Return, exactly and in full, the lines of the records below starting at the one with "You are a GUI" and ending at the one with "Task: Click the", and no other lines.
╭─ RECORDED DATA
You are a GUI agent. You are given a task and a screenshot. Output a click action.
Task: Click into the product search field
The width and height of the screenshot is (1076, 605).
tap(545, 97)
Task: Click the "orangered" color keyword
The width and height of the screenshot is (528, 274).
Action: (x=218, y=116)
╰─
╭─ RECORDED DATA
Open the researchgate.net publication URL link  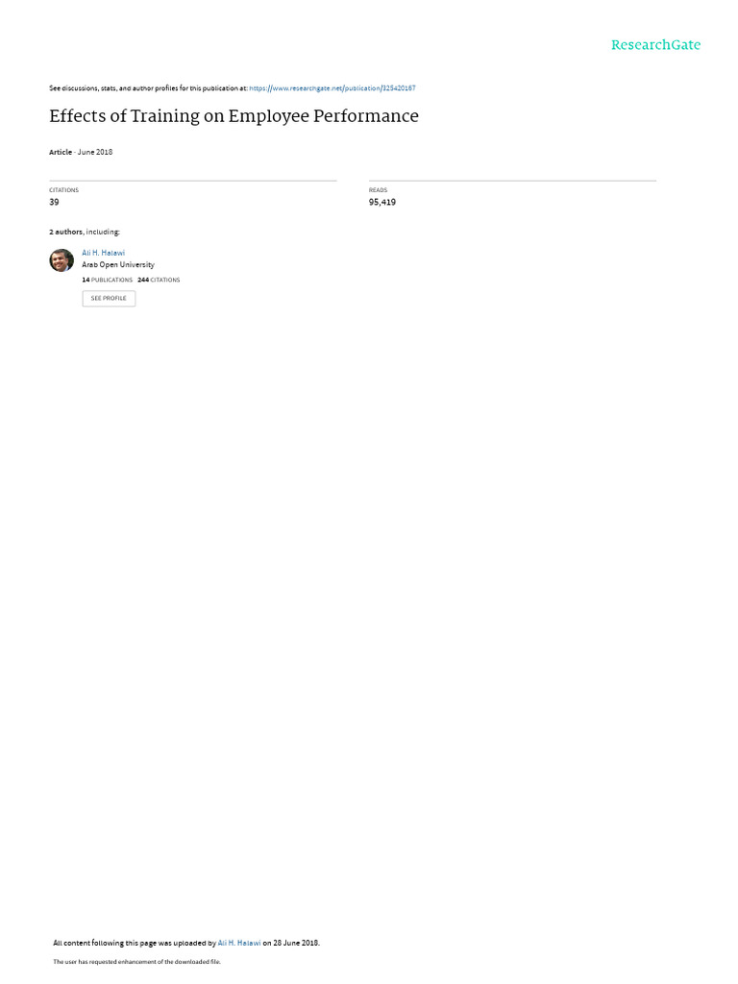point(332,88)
╰─
* **YOUR RESPONSE**
You are a GUI agent. You are given a task and a screenshot. Output a click action.
Task: Click into the product search field
The width and height of the screenshot is (1076, 605).
tap(545, 97)
Task: Click the "orangered" color keyword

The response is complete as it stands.